▶ _THE EXERCISE_
Can you set down word for word every line of the records below, from the line containing "Task: Select the Bitwise issuer name" down to the line containing "click(x=59, y=175)", including both of those lines?

— start RECORDED DATA —

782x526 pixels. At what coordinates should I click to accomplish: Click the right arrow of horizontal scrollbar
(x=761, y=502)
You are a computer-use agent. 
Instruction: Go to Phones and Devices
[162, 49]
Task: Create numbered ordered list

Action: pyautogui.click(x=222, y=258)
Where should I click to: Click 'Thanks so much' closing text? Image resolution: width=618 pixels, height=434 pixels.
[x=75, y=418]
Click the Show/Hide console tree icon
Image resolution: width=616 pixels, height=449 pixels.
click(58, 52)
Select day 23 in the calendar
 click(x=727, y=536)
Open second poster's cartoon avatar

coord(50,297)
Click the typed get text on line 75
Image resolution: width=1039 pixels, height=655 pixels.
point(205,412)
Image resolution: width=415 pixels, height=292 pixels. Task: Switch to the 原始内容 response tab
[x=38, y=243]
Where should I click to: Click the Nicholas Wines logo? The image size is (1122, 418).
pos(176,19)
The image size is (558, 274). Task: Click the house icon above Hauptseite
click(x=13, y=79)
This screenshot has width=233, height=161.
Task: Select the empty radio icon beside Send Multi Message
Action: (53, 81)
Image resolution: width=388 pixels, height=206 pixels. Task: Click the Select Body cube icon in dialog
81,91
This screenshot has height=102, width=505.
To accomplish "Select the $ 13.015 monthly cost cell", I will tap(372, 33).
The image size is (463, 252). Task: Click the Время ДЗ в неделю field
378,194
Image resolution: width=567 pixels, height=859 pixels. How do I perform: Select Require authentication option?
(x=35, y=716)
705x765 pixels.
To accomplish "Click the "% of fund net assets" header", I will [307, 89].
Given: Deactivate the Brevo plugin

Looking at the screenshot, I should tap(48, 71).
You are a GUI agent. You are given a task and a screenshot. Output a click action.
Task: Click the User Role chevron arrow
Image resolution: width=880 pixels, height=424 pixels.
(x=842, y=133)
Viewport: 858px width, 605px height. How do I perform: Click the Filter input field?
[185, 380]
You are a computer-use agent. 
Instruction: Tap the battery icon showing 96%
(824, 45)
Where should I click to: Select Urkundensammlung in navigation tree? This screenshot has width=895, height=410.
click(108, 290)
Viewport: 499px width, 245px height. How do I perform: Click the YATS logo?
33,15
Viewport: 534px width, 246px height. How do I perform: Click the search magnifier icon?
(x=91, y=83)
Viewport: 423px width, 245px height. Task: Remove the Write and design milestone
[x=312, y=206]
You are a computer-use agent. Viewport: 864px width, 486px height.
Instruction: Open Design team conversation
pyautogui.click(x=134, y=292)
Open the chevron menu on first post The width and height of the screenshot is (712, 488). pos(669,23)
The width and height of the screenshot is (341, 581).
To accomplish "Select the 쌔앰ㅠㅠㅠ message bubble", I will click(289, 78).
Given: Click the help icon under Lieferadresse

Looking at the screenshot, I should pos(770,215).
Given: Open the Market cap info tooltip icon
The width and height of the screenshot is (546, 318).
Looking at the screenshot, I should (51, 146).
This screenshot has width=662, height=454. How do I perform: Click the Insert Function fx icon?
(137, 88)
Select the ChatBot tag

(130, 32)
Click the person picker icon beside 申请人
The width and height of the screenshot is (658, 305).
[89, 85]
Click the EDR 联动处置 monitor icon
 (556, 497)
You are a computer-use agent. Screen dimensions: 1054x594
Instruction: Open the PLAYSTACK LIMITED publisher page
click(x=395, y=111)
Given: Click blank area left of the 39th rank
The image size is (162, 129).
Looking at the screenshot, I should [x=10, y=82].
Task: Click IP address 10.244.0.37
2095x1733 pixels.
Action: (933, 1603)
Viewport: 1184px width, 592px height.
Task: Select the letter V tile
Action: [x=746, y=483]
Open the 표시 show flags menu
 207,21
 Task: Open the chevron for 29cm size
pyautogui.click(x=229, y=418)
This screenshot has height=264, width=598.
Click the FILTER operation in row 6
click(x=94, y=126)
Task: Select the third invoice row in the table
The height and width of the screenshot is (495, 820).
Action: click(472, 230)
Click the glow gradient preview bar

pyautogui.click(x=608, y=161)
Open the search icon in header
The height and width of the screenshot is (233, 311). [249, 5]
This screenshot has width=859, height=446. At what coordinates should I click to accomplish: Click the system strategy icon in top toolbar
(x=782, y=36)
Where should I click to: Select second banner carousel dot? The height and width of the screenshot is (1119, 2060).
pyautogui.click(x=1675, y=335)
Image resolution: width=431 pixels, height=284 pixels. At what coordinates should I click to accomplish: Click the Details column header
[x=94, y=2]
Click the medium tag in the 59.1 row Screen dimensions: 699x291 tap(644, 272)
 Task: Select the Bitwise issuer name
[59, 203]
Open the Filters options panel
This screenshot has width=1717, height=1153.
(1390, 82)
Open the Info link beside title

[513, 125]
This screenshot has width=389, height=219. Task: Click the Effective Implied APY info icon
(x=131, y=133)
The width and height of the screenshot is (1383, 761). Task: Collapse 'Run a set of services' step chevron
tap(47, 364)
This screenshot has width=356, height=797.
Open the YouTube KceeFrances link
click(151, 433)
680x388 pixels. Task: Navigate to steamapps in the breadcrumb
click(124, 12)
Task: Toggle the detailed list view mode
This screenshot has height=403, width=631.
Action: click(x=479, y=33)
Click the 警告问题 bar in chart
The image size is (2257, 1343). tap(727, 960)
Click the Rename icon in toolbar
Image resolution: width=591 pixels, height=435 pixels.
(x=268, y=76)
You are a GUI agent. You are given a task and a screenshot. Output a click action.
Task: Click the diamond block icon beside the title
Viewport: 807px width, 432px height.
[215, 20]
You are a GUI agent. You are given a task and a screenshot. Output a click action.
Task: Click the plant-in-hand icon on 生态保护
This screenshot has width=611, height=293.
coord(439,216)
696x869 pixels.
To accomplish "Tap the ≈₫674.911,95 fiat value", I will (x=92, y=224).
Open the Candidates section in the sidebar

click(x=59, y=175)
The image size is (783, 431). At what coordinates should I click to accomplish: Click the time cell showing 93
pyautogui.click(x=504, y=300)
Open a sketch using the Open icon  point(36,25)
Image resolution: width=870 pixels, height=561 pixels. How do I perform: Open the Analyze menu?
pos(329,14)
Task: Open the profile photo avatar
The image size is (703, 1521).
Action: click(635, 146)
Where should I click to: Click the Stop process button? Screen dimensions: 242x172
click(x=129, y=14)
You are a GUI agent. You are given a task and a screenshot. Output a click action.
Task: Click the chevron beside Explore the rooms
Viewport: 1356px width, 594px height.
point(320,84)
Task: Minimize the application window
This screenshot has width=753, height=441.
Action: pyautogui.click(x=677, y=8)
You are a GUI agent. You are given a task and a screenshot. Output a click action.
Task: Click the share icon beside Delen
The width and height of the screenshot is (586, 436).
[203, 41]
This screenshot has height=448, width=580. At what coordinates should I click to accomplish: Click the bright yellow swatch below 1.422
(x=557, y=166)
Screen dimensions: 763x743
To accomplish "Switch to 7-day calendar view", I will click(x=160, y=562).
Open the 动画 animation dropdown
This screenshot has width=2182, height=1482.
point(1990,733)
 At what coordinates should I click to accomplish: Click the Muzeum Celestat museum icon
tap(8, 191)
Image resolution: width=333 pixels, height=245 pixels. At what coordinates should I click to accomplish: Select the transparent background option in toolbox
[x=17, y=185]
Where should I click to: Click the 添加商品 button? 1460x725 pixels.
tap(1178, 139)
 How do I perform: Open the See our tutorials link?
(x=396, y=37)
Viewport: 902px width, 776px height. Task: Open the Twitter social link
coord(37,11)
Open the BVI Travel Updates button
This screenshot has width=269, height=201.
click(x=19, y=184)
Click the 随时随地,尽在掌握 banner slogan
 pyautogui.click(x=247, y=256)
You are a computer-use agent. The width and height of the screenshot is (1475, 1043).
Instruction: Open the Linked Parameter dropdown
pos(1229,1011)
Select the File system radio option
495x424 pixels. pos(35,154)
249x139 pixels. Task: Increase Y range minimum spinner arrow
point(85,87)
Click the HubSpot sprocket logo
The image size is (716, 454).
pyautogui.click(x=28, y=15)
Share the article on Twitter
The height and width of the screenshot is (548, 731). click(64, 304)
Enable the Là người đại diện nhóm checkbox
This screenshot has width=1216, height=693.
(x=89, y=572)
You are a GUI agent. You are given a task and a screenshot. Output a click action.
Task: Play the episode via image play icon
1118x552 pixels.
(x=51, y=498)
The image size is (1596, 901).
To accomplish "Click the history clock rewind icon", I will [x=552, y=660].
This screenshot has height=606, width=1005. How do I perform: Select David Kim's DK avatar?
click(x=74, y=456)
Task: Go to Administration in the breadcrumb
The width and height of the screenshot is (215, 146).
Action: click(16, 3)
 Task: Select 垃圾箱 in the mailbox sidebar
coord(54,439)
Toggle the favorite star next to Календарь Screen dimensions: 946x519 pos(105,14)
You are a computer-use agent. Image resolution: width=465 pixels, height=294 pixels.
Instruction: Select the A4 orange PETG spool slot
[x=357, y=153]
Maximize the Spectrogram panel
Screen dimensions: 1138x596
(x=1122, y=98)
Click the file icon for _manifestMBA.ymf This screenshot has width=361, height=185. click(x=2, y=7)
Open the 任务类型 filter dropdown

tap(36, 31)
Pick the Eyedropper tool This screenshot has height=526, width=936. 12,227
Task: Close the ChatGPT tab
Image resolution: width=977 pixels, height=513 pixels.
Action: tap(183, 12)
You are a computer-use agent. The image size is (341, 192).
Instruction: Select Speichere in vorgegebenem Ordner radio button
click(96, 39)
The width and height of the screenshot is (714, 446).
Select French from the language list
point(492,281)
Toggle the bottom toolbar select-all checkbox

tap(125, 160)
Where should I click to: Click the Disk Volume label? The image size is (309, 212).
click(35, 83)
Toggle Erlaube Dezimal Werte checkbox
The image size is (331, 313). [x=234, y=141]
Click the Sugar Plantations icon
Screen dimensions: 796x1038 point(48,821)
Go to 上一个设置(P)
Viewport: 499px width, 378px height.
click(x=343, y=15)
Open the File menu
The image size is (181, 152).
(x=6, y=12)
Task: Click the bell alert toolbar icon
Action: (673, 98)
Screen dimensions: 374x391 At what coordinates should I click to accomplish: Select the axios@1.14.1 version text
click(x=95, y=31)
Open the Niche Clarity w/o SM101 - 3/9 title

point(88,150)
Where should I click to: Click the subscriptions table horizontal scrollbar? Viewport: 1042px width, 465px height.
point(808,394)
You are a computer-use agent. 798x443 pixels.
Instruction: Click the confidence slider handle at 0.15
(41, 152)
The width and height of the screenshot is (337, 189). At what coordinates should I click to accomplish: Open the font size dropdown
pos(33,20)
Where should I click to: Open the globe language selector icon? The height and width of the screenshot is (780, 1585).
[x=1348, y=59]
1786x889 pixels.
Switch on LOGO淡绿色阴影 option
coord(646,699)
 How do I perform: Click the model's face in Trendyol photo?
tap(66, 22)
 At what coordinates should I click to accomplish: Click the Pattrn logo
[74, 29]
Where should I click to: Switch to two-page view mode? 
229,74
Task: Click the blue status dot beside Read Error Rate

— end RECORDED DATA —

▶ _ANSWER_
 Task: Select the Bitwise issuer name
[59, 203]
Open the Filters options panel
This screenshot has width=1717, height=1153.
(1390, 82)
Open the Info link beside title

[513, 125]
This screenshot has width=389, height=219. Task: Click the Effective Implied APY info icon
(x=131, y=133)
The width and height of the screenshot is (1383, 761). Task: Collapse 'Run a set of services' step chevron
tap(47, 364)
This screenshot has width=356, height=797.
Open the YouTube KceeFrances link
click(151, 433)
680x388 pixels. Task: Navigate to steamapps in the breadcrumb
click(124, 12)
Task: Toggle the detailed list view mode
This screenshot has height=403, width=631.
Action: click(x=479, y=33)
Click the 警告问题 bar in chart
The image size is (2257, 1343). tap(727, 960)
Click the Rename icon in toolbar
Image resolution: width=591 pixels, height=435 pixels.
(x=268, y=76)
You are a GUI agent. You are given a task and a screenshot. Output a click action.
Task: Click the diamond block icon beside the title
Viewport: 807px width, 432px height.
[215, 20]
You are a GUI agent. You are given a task and a screenshot. Output a click action.
Task: Click the plant-in-hand icon on 生态保护
This screenshot has width=611, height=293.
coord(439,216)
696x869 pixels.
To accomplish "Tap the ≈₫674.911,95 fiat value", I will (x=92, y=224).
Open the Candidates section in the sidebar

click(x=59, y=175)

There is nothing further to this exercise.